Bambu merupakan bagian dari kehidupan masyarakat Indonesia. Bambu tidak hanya dimanfaatkan  sebagai alat perlengkapan dapur, tapi juga digunakan sebagai konstruksi bangunan dan jembatan.

Esti Asih Nurdiah, Dosen Program Studi Arsitektur Universitas Kristen Petra Surabaya, coba meneliti bambu sebagai material struktur bangunan yang dapat dikembangkan di Indonesia.

“Bambu lebih cepat tumbuh ketimbang kayu. Rata-rata, 3-5 tahun sudah bisa dipanen,” terangnya pertengahan Januari 2022.

Esti memanfaatkan bambu sebagai bahan bangunan ukuran besar seperti struktur shell atau biasa disebut cangkang. Karya ini merupakan hasil penelitiannya pada doctoral thesis di The University of Sheffield-United Kingdom, dengan beasiswa Lembaga Pengelola Dana Pendidikan [LPDP] dari Pemerintah Indonesia.

Dia membuat dua model bangunan berupa struktur cangkang di area kampus UK Petra Surabaya. Pertama, ukuran 10,80 x 10,80 meter menggunakan bambu bulat. Kedua, ukuran 8,40 x 8,40 meter memakai bambu bilah.

Dia pun meneliti kekuatan bambu yang dibentuk menjadi struktur gridshell. Jenisnya, bambu apus [Gigantochloa apus] dan bambu petung [Dendrocalamus asper].

”Pembebanan menggunakan paving block di beberapa titik, agar diketahui kekuatan jalinannya.”

Baca: Siapa Bilang Tanaman Bambu Tidak Bermanfaat?

 

Esti Asih Nurdiah menunjukkan 3 jenis bambu yang ditelitinya. Foto: Petrus Riski/Mongabay Indonesia

 

Pemodelan cangkang, menurut Esti, mudah dibuat dan sangat cocok di Indonesia yang banyak terjadi gempa. Untuk masyarakat yang mengungsi, dapat menggunakan model ini.

“Untuk mendirikan, menjalin, memotong bilah, butuh dua hari. Sedangkan mendirikannya cuma butuh dua jam.”

Meski begitu, tidak semua bambu dapat dipakai untuk material bangunan. Ini berkaitan ukuran. Berdasarkan penelitiannya, terdapat tiga jenis bambu yang bisa diandalkan sebagai konstruksi bangunan, yaitu bambu petung, bambu ater, dan bambu apus.

▬▬▬▬▬▬

** SOAL LATIHAN **
[1] Jawablah pertanyaan berikut berdasarkan teks tentang bambu.
(a) Menurut teks, dalam berapa tahun rata-rata bambu sudah bisa dipanen?
(b) Berapa ukuran model struktur cangkang yang memakai bambu bilah?
(c) Apa saja tiga jenis bambu yang bisa diandalkan sebagai konstruksi bangunan?
[2] Salin dengan tepat bagian teks tentang bambu. Mulailah pada kata-kata "Dia membuat dua" dan berhentilah setelah kata-kata "memakai bambu bilah.".

▬▬▬▬▬▬

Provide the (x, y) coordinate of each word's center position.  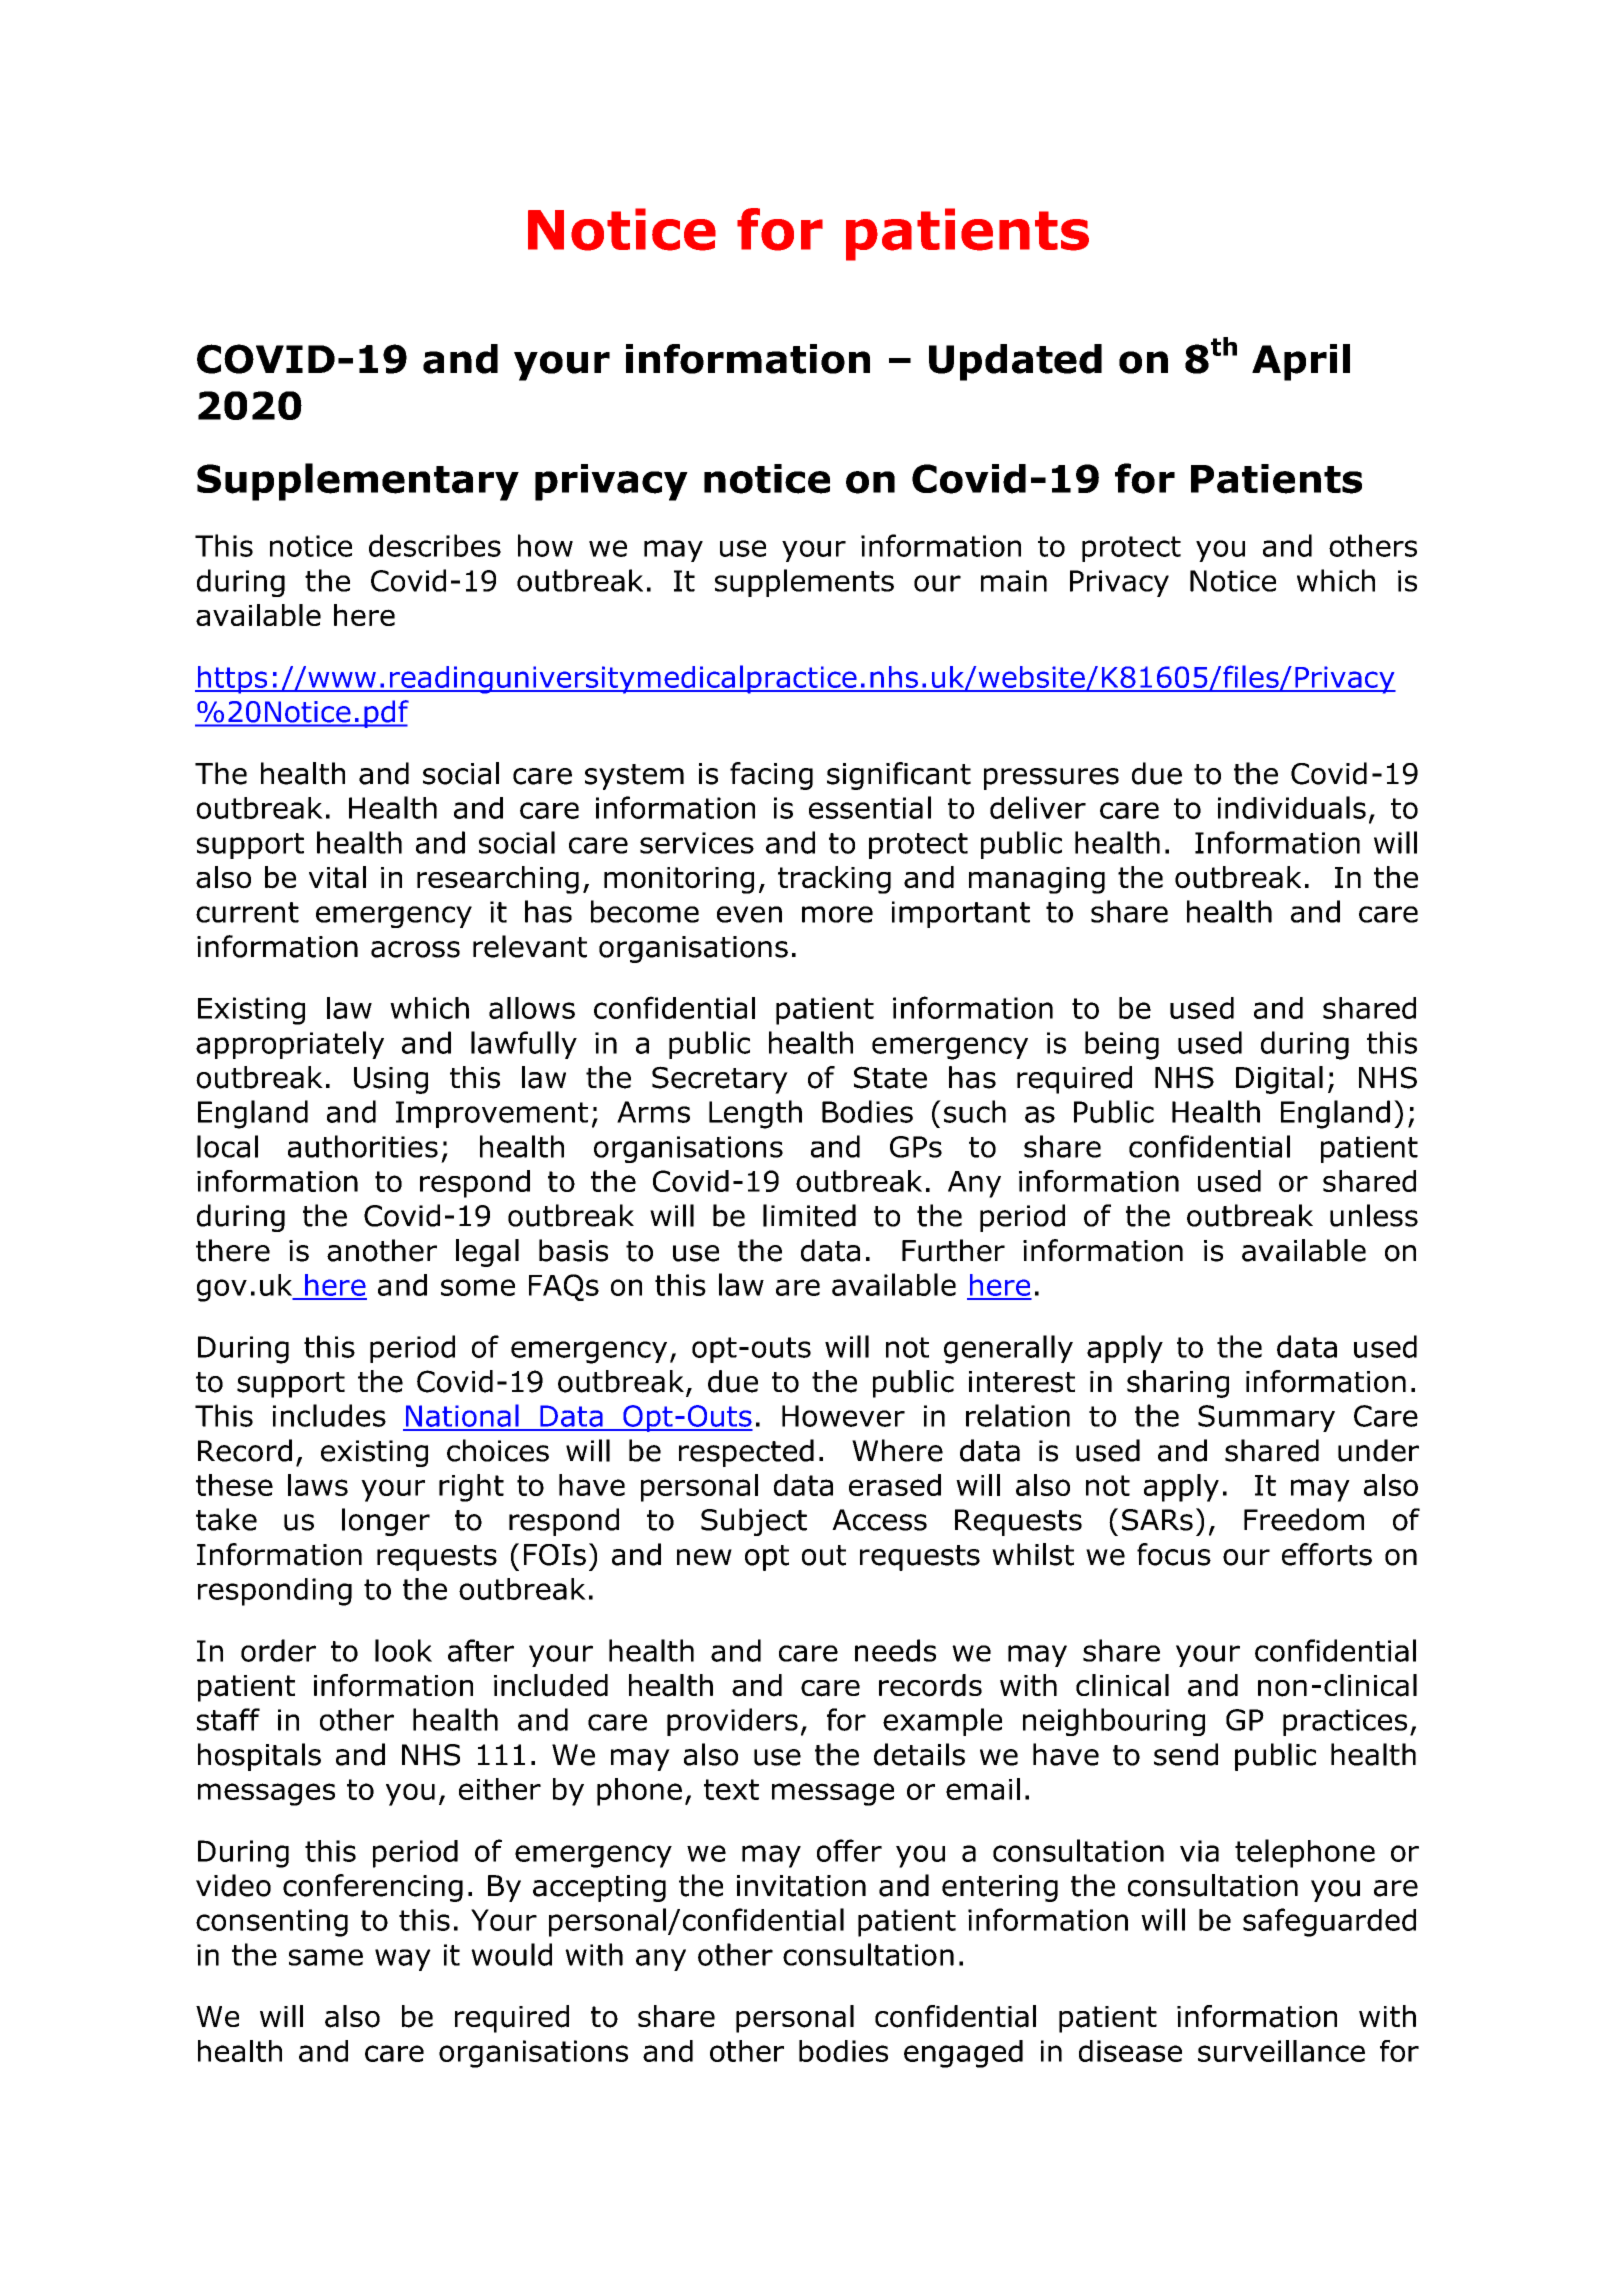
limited (809, 1215)
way (403, 1960)
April (1301, 362)
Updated (1015, 362)
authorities (363, 1146)
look (403, 1650)
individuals (1292, 807)
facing (771, 776)
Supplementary (358, 482)
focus (1174, 1554)
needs (895, 1650)
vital (337, 877)
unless (1374, 1215)
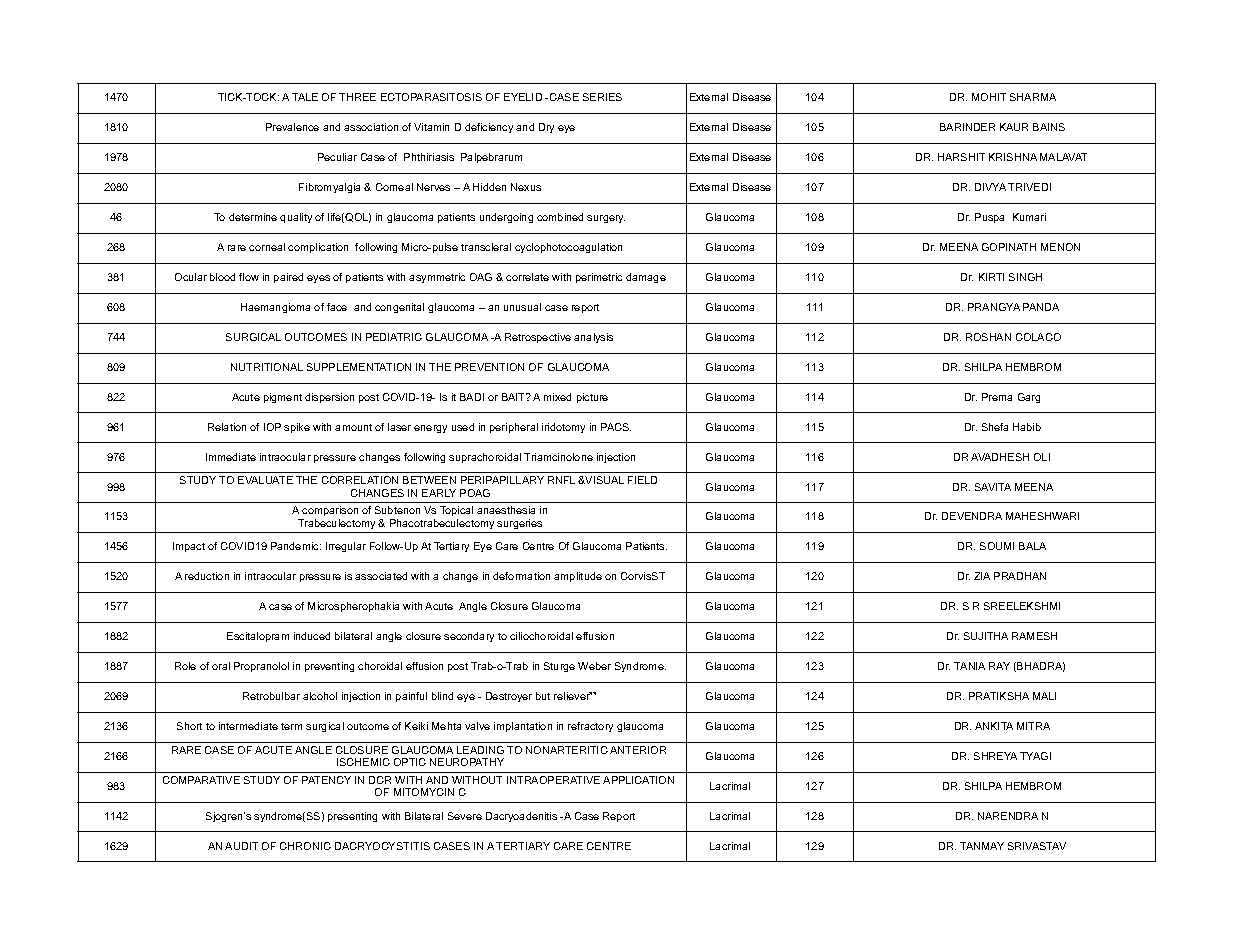 The width and height of the screenshot is (1233, 952). I want to click on NARENDRA, so click(1008, 816).
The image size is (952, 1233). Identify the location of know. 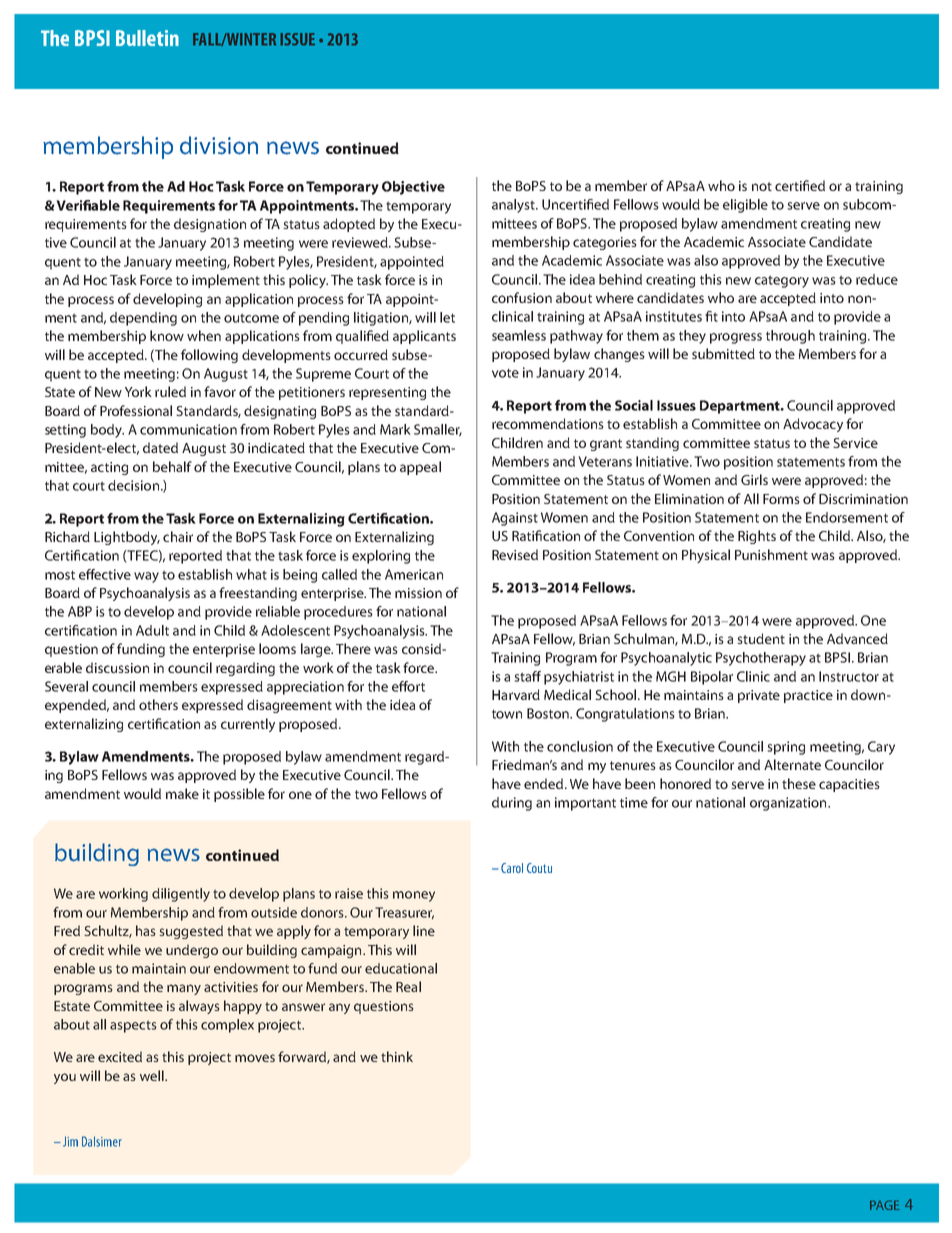
(167, 335).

▬▬▬▬▬▬

** JAWABAN **
[1]
(a) Rata-rata bambu sudah bisa dipanen dalam 3-5 tahun.
(b) Model yang memakai bambu bilah berukuran 8,40 x 8,40 meter.
(c) Ketiga jenis itu adalah bambu petung, bambu ater, dan bambu apus.

[2]
Dia membuat dua model bangunan berupa struktur cangkang di area kampus UK Petra Surabaya. Pertama, ukuran 10,80 x 10,80 meter menggunakan bambu bulat. Kedua, ukuran 8,40 x 8,40 meter memakai bambu bilah.